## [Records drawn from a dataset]
-- Opening Marker --

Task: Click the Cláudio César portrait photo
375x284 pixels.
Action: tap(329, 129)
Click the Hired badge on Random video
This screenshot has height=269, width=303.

-- Closing Marker --

Extract all lines from the data in which "Click" is found.

Task: Click the Cláudio César portrait photo
Click the Hired badge on Random video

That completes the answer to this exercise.